Customer: I only want something that's 12 hours.
Me: They're the SAME allergy medication. Claritin in the usual dose lasts 24 hours. When you get Claritin SINUS they cut the dose in half and add another drug, so then you need to take it twice a day, because IT'S ONLY HALF the amount.
Customer: What?! I only want 12 hours, so forget the sleeping. I'll take the Claritin Sinus 12 hours.
Me: Whatever you want. (By this point I had had enough.)


Wednesday 5 September 2012

A Conversation on Being Specific

Recent Conversation

Man: I have this rash on my arms and the thing that the doctor gave me doesn't work. (Note that the rash doesn't look like hives.)
Me: How long have you had the rash? 
Man: 2-3 weeks. The doctor also said that there was something I could take OTC but I cannot remember what it is.
Me: Do you know what medication was initially prescribed to you? Did the doctor tell you what this rash was caused by?
Man: No, I don't remember the name of the medication, and I do not have it with me. I also don't know what this rash is caused by. It's just a rash that's itchy. 
Me: Well, it's hard to help tell you what to do next if a prescription medication wasn't useful, because lots of prescription medications are much stronger than OTC medications, so anything I suggest might not work anyway. 
Man: Well, the doctor said I could use something OTC that was very good. 
Me: Was the rash due to an allergy according to the doctor, and is it spreading?
Man: I don't know. It was just a rash and it is getting worse. 
Me: Unfortunately you aren't giving me enough information about the cream that you used or what caused this rash, so I cannot really recommend something that might be effective for you unless I get more information. If in fact your prescription medication is stronger than anything OTC, then you might have to go back to your doctor for follow-up. Can you call maybe try to call someone at home and ask them the name of this cream?
Man: No, no one is at home. UGH. Nevermind! You are so useless!! 
Me: LOL. Ridiculous.

What does that say?

Reposting some old, but good stuff.

When you first try to read this prescription I think most people are a little dumbfounded. Once you know what it says it's just really obvious. This is from a pediatrician...I am quite concerned that there have been mistakes made elsewhere due to his poor quality handwriting!




Tuesday 4 September 2012

The Journey Begins

I've now been a pharmacist for four years. At work we talk about drugs, medical conditions, and patients; at home we talk about what work was like, and whenever we have a chance to step out of our busy lives for a second and can enjoy some time with friends, what do we talk about? We talk about work, drugs, medical conditions and patients.

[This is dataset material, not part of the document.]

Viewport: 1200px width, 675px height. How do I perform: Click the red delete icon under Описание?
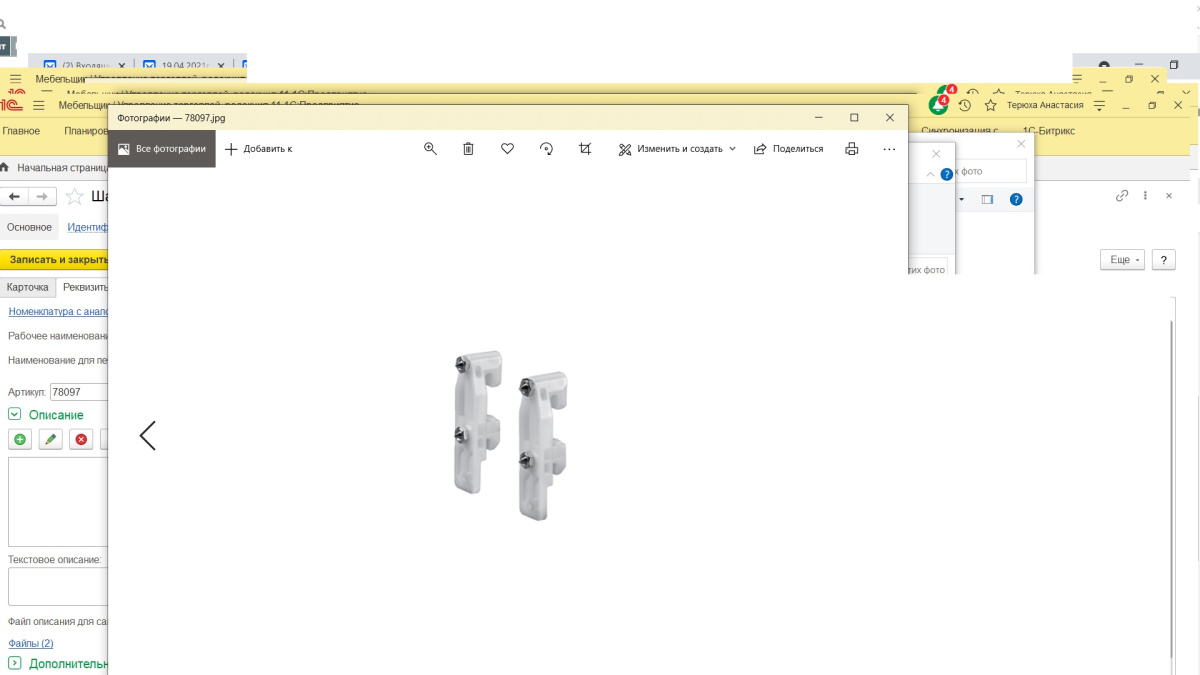coord(81,440)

My husband has always said to his other friends that when I get together with my pharmacist friends it always ends up being a gabfest about the worst patients,  students, and more patients...To tell you the truth, I think that my colleagues and I will never get enough. Nobody understands what the pharmacist has to tolerate except other pharmacists so when there's a giant group of us or even just two of us, it's just everyone letting off steam. "I cannot believe that so and so said and did THAT!" Or, "The doctor really wrote THAT?"

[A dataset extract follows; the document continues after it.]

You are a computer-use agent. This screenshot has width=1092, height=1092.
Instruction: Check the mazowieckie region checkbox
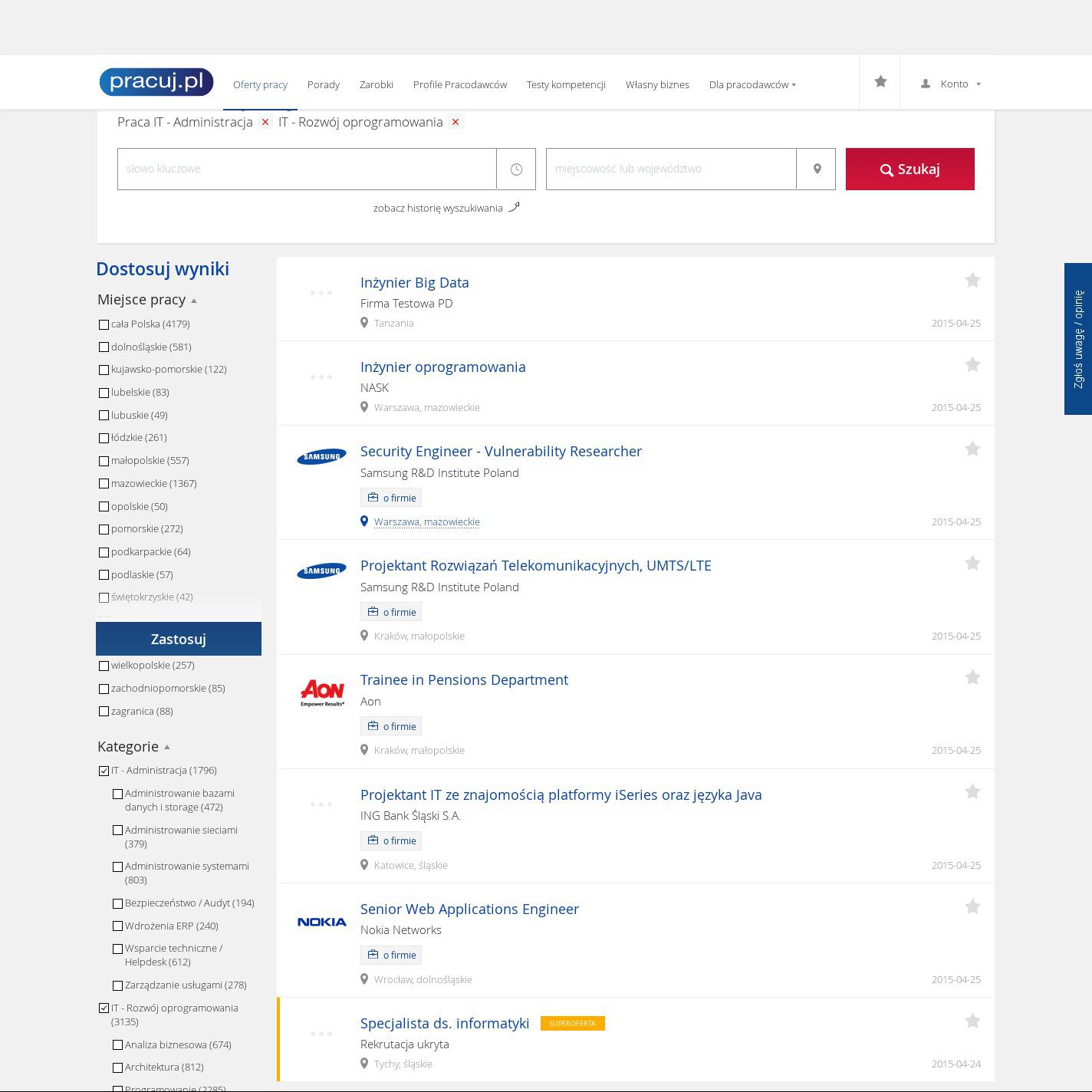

Over the years there have been some pretty good stories in which sharing them elicits some minor sympathy from "outside people" (ie. those who don't spend hundreds of hours behund the counter) but they have slowly faded from my memory. This blog will be the new place to keep my pharmacy "exposures" remembered, and hopefully I will be able to convince you, the reader, that next time you see your pharmacist, be NICE to them - they aren't just pill-counters and free question-answerers (although we do that too). We have lots to offer, and we want to help...just appreciate what we do and don't take us for granted.

With that said, this place is also going to be a place where I and potentially some future guest posters will be letting off steam. Enjoy the stories, laugh, and don't seriously wonder "OMG, did that REALLY happen?" Of course they did. In a not so literal sense, we are kind of like nurses, your other favorite profession - we deal with crap on a daily basis.